- Der ehemalige Waadtländer CVP-Nationalrat Jacques Neirynck ist laut dem Westschweizer Radio und Fernsehen RTS am Donnerstag verstorben.
- Neirynck wurde 93 Jahre alt.
- Der national bekannte Politiker machte auch in der Wissenschaft und in der Literatur Karriere.
«Wir verlieren eine grosse Persönlichkeit unserer Partei, sowohl auf nationaler als auch auf kantonaler Ebene», so Mario-Charles Pertusio, Präsident der Mitte Kanton Waadt. Neirynck habe eine Form von Weisheit verkörpert, die heute in Debatten manchmal fehle.
Von Belgien nach Kongo und in die Schweiz
Neirynck wurde 1931 in Uccle im Grossraum Brüssel geboren und studierte an der Universität Löwen, wo er einen Abschluss als Elektroingenieur und anschliessend einen Doktortitel in angewandten Wissenschaften erwarb. Danach lehrte er eine Zeit lang an der Universität Kinshasa im Kongo, bevor er als Forscher für den Elektronikkonzern Philips nach Brüssel zurückkehrte.
Seine Karriere in der Schweiz begann 1972, als er an die Eidgenössische Technische Hochschule Lausanne (EPFL) kam, um dort den Lehrstuhl für «Schaltungen und Systeme» zu übernehmen. Dort blieb er fast 25 Jahre lang. 1996 wurde Neirynck zum Honorarprofessor der EPFL ernannt und schlug anschliessend eine politische Laufbahn ein.
Als Mitglied der CVP (heutige Mitte-Partei) sass er von 1999 bis 2003 und von 2007 bis 2015 zwölf Jahre lang im Nationalrat. Bei seiner ersten Wahl war Neirynck bereits 68 Jahre alt.
Als ältester Parlamentarier war der Christdemokrat 2014 mit 84 Jahren bereit, sich in Bern erneut zur Wahl zu stellen, verlor jedoch sein Mandat an seinen Parteikollegen Claude Béglé. Der Rivale versuchte mit Mitstreitern der CVP Waadt, Neirynck aus dem Amt zu drängen.
Neirynck war auch Mitglied des Grossen Rates des Kantons Waadt. Nach einer kurzen Unterbrechung im Jahr 2007 kehrte er nach den Wahlen 2012 zurück, bevor er 2015 zurücktrat. Mit 86 Jahren versuchte er bei den Kantonswahlen 2017 ein Comeback, blieb jedoch erfolglos.
Schlammschlacht in eigener Partei
Nach diesem Misserfolg an den Urnen wurde Neirynck 2021 vor dem Hintergrund interner Rivalitäten mit Béglé auch aus seiner eigenen Partei gedrängt. Es war die Präsidentin der Mitte Waadt und künftige Staatsrätin Valérie Dittli, die verlangt hatte, dass sich die beiden ehemaligen Spitzenpolitiker nun zurückziehen sollten.

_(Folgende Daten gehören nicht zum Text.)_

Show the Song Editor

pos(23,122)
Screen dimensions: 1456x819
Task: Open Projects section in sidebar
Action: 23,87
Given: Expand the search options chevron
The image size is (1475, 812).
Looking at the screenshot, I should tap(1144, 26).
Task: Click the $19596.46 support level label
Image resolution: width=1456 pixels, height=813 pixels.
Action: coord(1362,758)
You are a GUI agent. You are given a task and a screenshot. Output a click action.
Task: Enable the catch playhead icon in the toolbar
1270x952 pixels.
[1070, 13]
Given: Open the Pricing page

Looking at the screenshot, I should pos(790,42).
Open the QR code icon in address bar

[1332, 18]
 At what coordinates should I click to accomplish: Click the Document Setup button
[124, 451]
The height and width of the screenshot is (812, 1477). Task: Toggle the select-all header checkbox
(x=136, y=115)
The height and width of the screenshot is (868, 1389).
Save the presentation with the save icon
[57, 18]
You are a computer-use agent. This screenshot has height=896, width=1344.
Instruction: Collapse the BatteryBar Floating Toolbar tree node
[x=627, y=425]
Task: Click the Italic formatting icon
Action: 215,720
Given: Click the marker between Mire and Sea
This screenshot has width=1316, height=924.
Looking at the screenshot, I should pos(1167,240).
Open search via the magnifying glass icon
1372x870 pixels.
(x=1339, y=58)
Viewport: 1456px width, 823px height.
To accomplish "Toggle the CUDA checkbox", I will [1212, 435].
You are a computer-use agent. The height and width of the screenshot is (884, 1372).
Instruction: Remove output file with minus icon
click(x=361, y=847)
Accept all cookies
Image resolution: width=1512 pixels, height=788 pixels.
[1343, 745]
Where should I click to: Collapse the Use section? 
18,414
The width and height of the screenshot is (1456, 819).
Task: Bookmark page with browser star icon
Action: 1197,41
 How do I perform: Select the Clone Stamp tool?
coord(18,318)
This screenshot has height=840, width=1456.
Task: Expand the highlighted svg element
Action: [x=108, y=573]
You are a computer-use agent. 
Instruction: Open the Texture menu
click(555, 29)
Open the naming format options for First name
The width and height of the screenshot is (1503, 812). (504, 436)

Im Gegensatz zu Béglé trat Neirynck nicht aus der Mitte aus, sondern forderte eine Entschuldigung, da er sich beleidigt fühlte. Schliesslich wurde eine Einigung mit seiner Partei erzielt. In seinen letzten Jahren stand Neirynck der Mitte Waadt wieder nahe.
Umtriebiger Schriftsteller
Parallel zu seiner wissenschaftlichen und politischen Laufbahn war Neirynck ein produktiver Schriftsteller. Neben zahlreichen Fachbüchern verfasste er mehrere Essays unter anderem zu Themen wie Wissenschaft und Konsumismus.
Seine Bibliografie umfasst auch mehrere Romane, hauptsächlich historische Krimis und religiöse Thriller.